* **TASK REQUIREMENTS**
When you reach the line containing "You are a computer-use agent." in the records below, set it down exactly, together with every later line through the end, but not the pictures.

--- --- ---

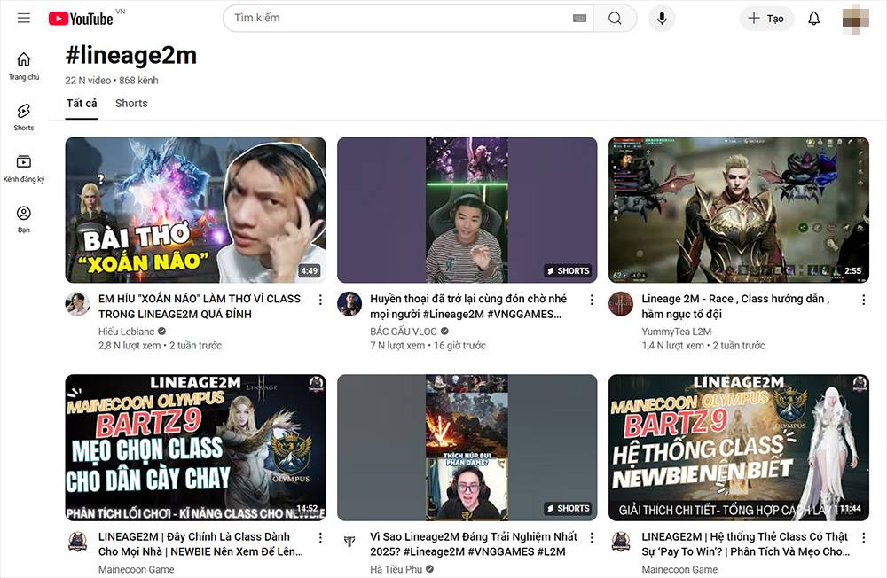Open Hiếu Leblanc channel link
This screenshot has height=578, width=887.
coord(126,332)
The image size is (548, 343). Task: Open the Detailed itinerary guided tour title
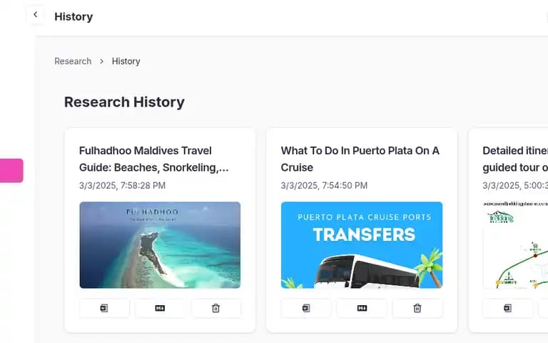tap(515, 159)
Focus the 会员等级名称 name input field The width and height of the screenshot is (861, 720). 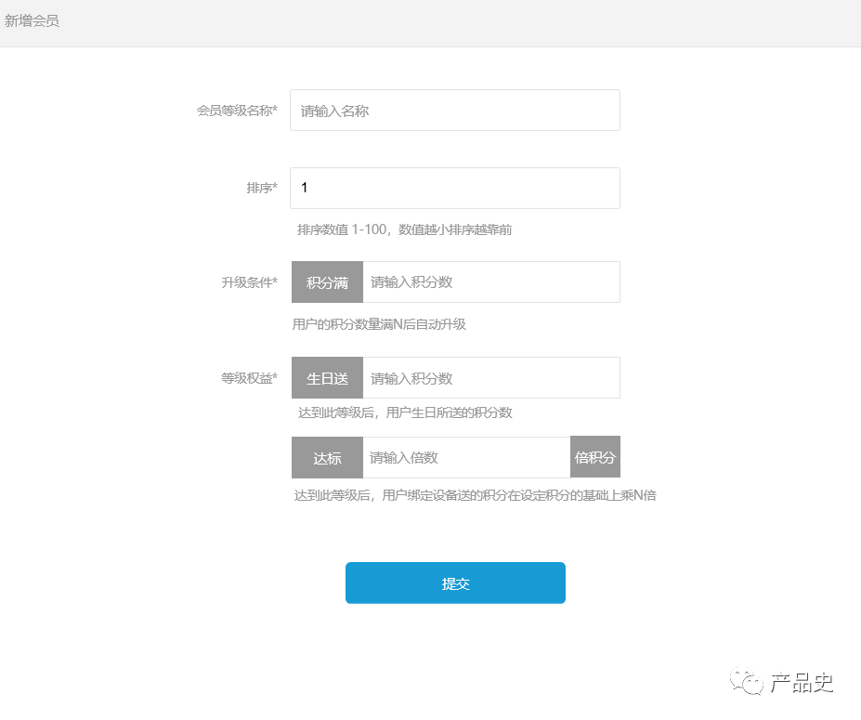point(455,111)
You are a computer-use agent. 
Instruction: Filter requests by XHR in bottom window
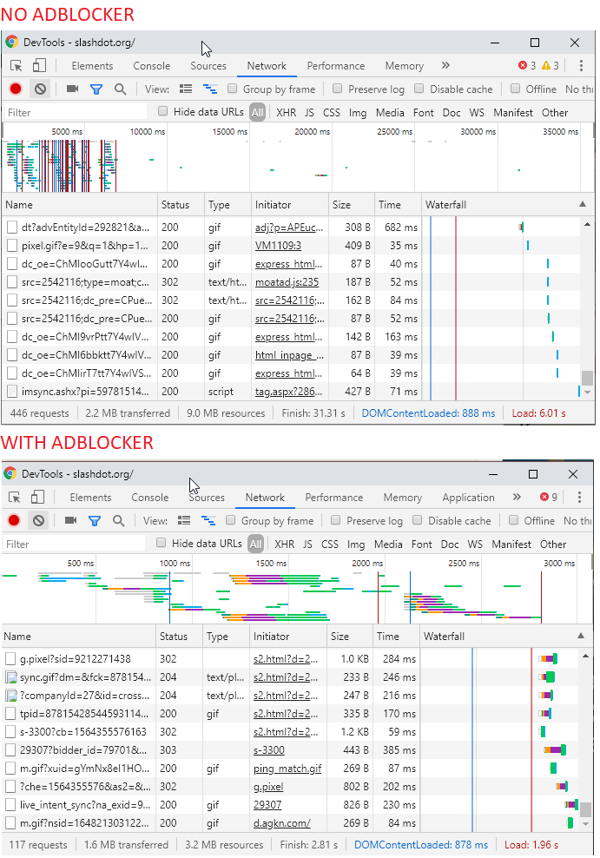click(x=285, y=545)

--- --- ---

* **RESPONSE AREA**
You are a computer-use agent. 
Instruction: Filter requests by XHR in bottom window
click(x=285, y=545)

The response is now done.